Le 11 avril 1975, à Jérusalem dans la résidence du Premier ministre. De gauche à droite : Eschel Rhoodie (directeur sud-africain de la Propagande), Yitzhak Rabin (Premier ministre israélien), Henrik van den Bergh (directeur des services secrets sud-africains) et Shimon Peres (ministre israélien de la Défense).

L’œuvre de Nelson Mandela est célébrée, partout dans le monde, à l’occasion de son décès. Mais à quoi son exemple sert-il si nous acceptons que perdure dans un État —Israël— l’idéologie raciale qu’il a vaincue en Afrique du Sud ?

Le sionisme n’est pas un fruit du judaïsme, qui y fut longtemps farouchement opposé. C’est un projet impérialiste né de l’idéologie puritaine britannique. Au XVIIe siècle, Lord Cromwell renversa la monarchie anglaise et proclama la République. Il instaura une société égalitaire et entendit étendre autant que faire se peut la puissance de son pays. Pour cela, il espérait nouer une alliance avec la diaspora juive qui deviendrait l’avant-garde de l’impérialisme britannique. Il autorisa donc le retour des juifs en Angleterre, dont ils avaient été chassés quatre cent ans plus tôt, et annonça qu’il créerait un État juif, Israël. Cependant il mourut sans avoir réussi à convaincre les juifs de se joindre à son projet.
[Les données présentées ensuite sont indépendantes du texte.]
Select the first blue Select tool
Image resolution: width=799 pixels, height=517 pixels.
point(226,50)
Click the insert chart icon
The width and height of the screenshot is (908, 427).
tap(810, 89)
L’Empire britannique n’a depuis cessé de solliciter la diaspora juive et de proposer la création d’un État juif, comme le fit Benjamin Disraéli, Premier ministre de la reine Victoria à la conférence de Berlin (1884). Les choses changèrent avec le théoricien de l’impérialisme britannique, le « très honorable » Cecil Rhodes —le fondateur des diamants De Beers et de la Rhodésie—, qui trouva en Theodor Herzl le lobbyiste qu’il lui fallait. Les deux hommes échangèrent une abondante correspondance dont la reproduction fut interdite par la Couronne lors du centenaire de la mort de Rhodes. Le monde devait être dominé par la « race germanique » (c’est-à-dire selon eux, outre les Allemands, les Britanniques —Irlandais inclus—, les États-Uniens et Canadiens, les Australiens et Néo-Zélandais, et les Sud-Africains), qui devaient étendre leur empire en conquérant des terres nouvelles avec l’aide des juifs.
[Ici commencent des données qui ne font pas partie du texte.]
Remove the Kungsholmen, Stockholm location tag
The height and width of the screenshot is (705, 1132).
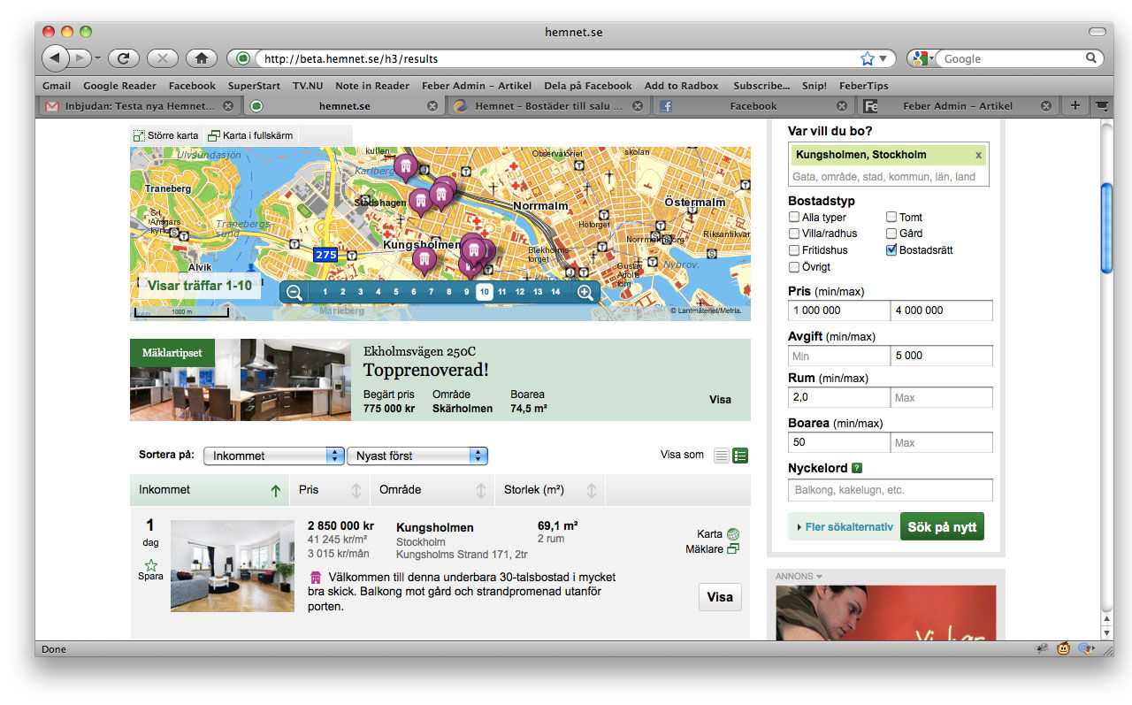point(978,155)
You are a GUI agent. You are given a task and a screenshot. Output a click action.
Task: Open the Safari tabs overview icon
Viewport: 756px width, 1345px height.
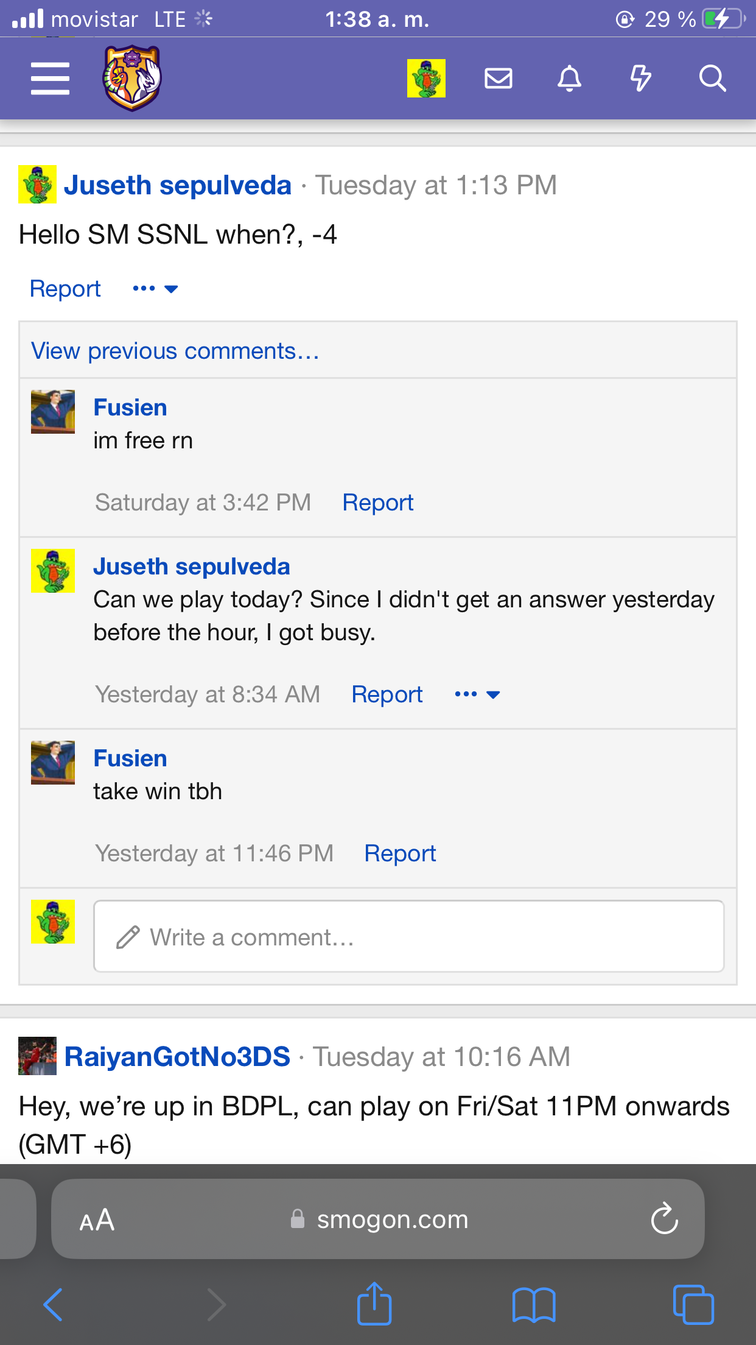click(x=693, y=1304)
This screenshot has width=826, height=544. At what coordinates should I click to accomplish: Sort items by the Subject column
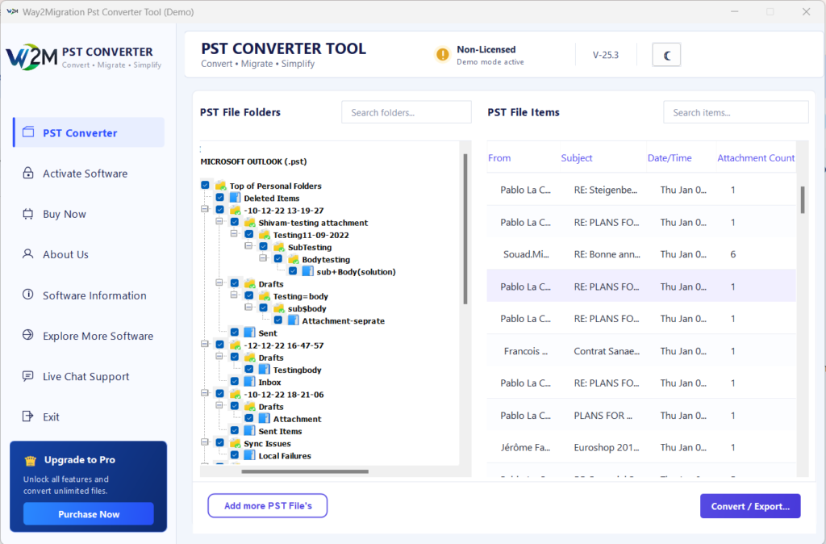pos(576,157)
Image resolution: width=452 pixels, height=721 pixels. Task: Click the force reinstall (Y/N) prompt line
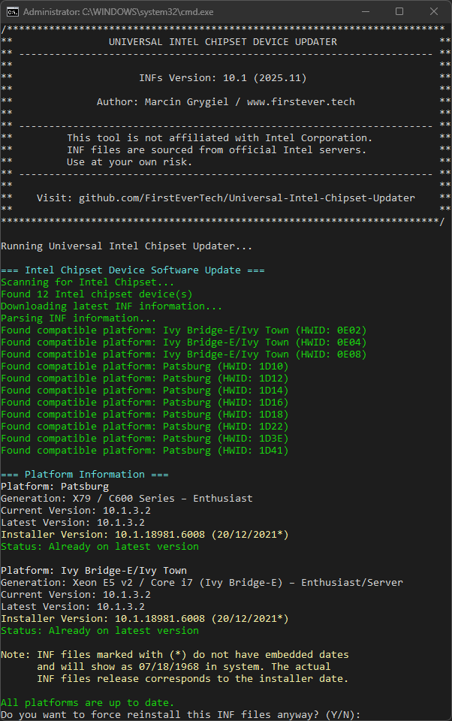coord(180,714)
Theodor Hertzl fut non seulement capable de convaincre la diaspora de se rallier à ce projet, mais il renversa l’opinion de sa communauté en utilisant ses mythes bibliques. L’État juif ne serait pas sur une terre vierge, en Ouganda ou en Argentine, mais en Palestine avec Jérusalem comme capitale. De sorte que l’actuel État d’Israël est à la fois le fils de l’impérialisme et du judaïsme.

Israël, dès sa proclamation unilatérale, s’est tourné vers l’Afrique du Sud et la Rhodésie, seuls États avec lui à afficher le colonialisme de Rhodes. Peu importe de ce point de vue que les Afrikaneers aient soutenu le nazisme, ils étaient nourris de la même vision du monde. Bien que le Premier ministre John Vorster ne fit de voyage officiel en Palestine occupée qu’en 1976, dès 1953 l’Assemblée générale des Nations Unies condamna « l’alliance entre le racisme sud-africain et le sionisme ». Les deux États travaillèrent en étroite collaboration que ce soit en matière de manipulation des médias occidentaux, de transports pour contourner les embargos, ou encore pour mettre au point la bombe atomique.

L’exemple de Nelson Mandela montre qu’il est possible de s’affranchir de cette idéologie et d’atteindre la paix civile. Aujourd’hui, Israël est le seul héritier au monde de l’impérialisme selon Cecil Rhodes. La paix civile suppose qu’Israéliens et Palestiniens trouvent leur De Klerc et leur Mandela.